"Wollen wir uns heute in der Slub treffen?", bettle ich meine ehemalige Klassenkameradin Maren an, die jetzt in Dresden Kunstgeschichte studiert. Ich kenne mich: Wenn jemand neben mir konzentriert lernt, schmeiße auch ich meinen Kram nicht so schnell wieder hin. Widerwillig gibt Maren nach, und wir verabreden uns in der Sächsischen Landes- und Unibibliothek, der Slub eben.
Maren war immer die Ehrgeizigere und Fleißigere, hatte stets alles pünktlich fertig und machte schlussendlich auch ein Einser-Abi, während ich mich mit Mathe, Französisch, Hausaufgaben und Abgabeterminen verhedderte. Jetzt sitzen wir in der Bibliothek, und es scheint genau umgekehrt: Im Grundkurs-Seminar habe ich mir den ersten Termin geschnappt, um es schnell hinter mich zu bringen. Ich habe deshalb nur wenige Tage Zeit für mein Referat zum Thema "Gnostizismus und Theodizee".

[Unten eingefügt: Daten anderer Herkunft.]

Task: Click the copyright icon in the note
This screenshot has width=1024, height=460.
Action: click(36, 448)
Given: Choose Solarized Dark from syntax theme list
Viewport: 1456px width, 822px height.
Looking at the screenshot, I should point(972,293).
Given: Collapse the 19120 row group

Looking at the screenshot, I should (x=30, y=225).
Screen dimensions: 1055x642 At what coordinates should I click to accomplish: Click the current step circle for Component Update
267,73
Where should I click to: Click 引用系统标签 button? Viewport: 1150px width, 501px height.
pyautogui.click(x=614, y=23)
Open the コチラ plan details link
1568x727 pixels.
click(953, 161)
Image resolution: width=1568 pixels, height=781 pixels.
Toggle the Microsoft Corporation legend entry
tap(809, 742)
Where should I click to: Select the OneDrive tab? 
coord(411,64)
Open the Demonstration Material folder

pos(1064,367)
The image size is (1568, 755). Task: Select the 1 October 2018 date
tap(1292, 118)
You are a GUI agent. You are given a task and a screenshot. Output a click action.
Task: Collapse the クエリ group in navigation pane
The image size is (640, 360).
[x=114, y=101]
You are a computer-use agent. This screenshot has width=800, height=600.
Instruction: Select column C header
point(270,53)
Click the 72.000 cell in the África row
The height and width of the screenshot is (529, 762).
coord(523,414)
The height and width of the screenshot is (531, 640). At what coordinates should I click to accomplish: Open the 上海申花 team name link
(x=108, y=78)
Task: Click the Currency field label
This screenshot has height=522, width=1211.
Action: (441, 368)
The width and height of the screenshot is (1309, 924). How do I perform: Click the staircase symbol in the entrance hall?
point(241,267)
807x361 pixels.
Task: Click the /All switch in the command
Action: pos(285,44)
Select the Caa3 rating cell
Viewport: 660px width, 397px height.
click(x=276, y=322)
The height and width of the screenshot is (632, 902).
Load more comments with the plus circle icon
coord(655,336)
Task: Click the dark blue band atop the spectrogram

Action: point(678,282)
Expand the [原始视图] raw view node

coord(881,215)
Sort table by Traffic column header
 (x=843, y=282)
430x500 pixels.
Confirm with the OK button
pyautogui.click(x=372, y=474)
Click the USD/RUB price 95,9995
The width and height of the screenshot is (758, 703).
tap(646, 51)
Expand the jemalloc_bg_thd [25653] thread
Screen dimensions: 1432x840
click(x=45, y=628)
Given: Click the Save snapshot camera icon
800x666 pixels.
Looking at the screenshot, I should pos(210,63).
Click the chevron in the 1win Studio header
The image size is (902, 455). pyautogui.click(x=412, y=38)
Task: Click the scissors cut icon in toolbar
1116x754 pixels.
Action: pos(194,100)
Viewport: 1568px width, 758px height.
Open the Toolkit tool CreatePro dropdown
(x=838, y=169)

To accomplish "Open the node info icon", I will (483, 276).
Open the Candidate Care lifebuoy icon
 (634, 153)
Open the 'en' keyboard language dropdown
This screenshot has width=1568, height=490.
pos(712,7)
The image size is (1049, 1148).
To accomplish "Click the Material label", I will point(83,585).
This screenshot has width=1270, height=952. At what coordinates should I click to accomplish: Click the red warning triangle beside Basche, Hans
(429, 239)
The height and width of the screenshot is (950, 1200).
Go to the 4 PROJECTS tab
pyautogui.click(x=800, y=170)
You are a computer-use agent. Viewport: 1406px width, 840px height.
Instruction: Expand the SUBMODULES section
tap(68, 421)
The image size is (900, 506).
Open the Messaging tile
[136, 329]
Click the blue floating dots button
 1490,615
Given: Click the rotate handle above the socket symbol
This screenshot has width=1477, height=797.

Doch als ich vor den riesigen Bücherregalen stehe, bereue ich, keine Bibliotheksführung mitgemacht zu haben. Wie soll ich mich zurechtfinden? Ich habe keine Ahnung, ob die Bücher nach Autor, Thema oder Titel sortiert sind. Eher zufällig stoße ich auf Theologie-Lexika. Gnostiker gehen davon aus, religiöses Geheimwissen zu besitzen. Sie teilen die Welt in Gut und Böse, in ihr herrscht folglich ein guter und ein böser Gott. Die Theodizee umfasst die Frage, warum Gott, wenn er doch gut und allmächtig ist, überhaupt Leid zulässt.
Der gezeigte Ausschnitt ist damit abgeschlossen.